Panic pervades the air as Ray, now a killer, falls into hysteria. He moves her body from the car before calling his brother, Norman, declaring that he has made a big mistake, though in some rather choice terms. Following the discovery of the dead woman’s abandoned car, Norman is called in to the scene. Sheriff Ed (Ted Levine: Silence of the Lambs 1991, Monk series) theorizes that her death is a homicide only further solidifying Norman’s doubt that it was not an accident. Now having to fulfill his obligation to uphold the law whilst knowing the truth of what non-rescindable mistake his brother has made, has it dealt a massive hard blow to the Campbell family?

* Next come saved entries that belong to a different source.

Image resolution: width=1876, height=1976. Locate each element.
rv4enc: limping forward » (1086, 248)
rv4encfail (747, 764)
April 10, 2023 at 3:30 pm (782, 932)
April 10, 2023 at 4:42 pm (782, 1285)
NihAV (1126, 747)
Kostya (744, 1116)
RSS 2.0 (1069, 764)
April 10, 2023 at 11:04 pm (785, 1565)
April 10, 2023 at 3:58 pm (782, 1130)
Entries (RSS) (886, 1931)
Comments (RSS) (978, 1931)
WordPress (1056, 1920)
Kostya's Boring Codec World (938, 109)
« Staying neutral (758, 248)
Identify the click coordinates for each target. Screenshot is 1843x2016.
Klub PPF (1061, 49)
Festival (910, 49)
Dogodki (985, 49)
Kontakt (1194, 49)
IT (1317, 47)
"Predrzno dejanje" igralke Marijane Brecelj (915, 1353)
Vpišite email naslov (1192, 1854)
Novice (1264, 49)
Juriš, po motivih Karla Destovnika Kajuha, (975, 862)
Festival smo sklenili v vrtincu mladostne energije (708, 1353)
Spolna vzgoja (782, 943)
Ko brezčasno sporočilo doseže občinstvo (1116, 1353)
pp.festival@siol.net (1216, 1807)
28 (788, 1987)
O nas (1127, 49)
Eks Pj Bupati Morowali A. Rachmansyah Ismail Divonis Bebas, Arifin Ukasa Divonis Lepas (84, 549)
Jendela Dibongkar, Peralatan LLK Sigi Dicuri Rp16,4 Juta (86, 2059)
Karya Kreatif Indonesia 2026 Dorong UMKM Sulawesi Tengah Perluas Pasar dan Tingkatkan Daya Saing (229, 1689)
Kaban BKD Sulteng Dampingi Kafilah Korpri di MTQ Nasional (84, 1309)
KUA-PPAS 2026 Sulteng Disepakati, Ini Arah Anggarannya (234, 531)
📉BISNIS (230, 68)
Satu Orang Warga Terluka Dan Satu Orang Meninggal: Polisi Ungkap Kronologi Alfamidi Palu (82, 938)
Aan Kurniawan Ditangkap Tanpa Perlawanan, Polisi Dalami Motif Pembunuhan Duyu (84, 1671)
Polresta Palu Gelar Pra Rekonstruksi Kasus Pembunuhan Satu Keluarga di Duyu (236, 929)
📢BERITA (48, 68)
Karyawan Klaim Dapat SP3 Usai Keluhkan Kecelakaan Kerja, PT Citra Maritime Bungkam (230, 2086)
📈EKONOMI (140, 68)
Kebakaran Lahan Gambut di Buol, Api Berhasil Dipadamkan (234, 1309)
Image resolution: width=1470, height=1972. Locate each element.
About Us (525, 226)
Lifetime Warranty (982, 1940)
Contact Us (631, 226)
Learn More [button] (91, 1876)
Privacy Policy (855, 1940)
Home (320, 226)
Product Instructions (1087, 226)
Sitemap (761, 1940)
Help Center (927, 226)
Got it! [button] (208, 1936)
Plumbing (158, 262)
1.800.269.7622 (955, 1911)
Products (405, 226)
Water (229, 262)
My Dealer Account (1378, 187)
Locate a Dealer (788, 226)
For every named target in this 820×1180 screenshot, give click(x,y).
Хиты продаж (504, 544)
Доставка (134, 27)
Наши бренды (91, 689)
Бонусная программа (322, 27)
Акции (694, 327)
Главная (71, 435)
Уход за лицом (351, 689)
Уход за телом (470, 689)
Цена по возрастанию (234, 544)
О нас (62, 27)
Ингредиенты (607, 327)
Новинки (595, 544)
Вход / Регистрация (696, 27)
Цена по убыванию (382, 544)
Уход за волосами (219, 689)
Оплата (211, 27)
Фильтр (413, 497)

While the pacing of the relationship between Frances and Norman can at times feel rushed and a bit lackluster in terms of believable chemistry, their authentic characters more than make up for it. Adding to the atmosphere, a tense instrumental slides in and out to accompany the fretfully emotional state the brothers reside in as the inquiries grow in frequency and the truth creeps up to their front door.
Also starring Gerald McRaney (This Is Us series, Undercovers series) in the role of Tom Campbell, the patriarch of the Campbell family, and Peter Michael Goetz (Glory 1989, Father of the Bride Part II 1995) as Riley Jenkins, the film is above all blessed with a stellar cast. This aside, A Violent Separation has the soul of an old Spaghetti Western, fed by redemption and guilt as characters slowly unravel. It mirrors itself with a flawless execution of action and consequences that always appears to come full circle. That is why Cryptic Rock give this movie 4 out of 5 stars.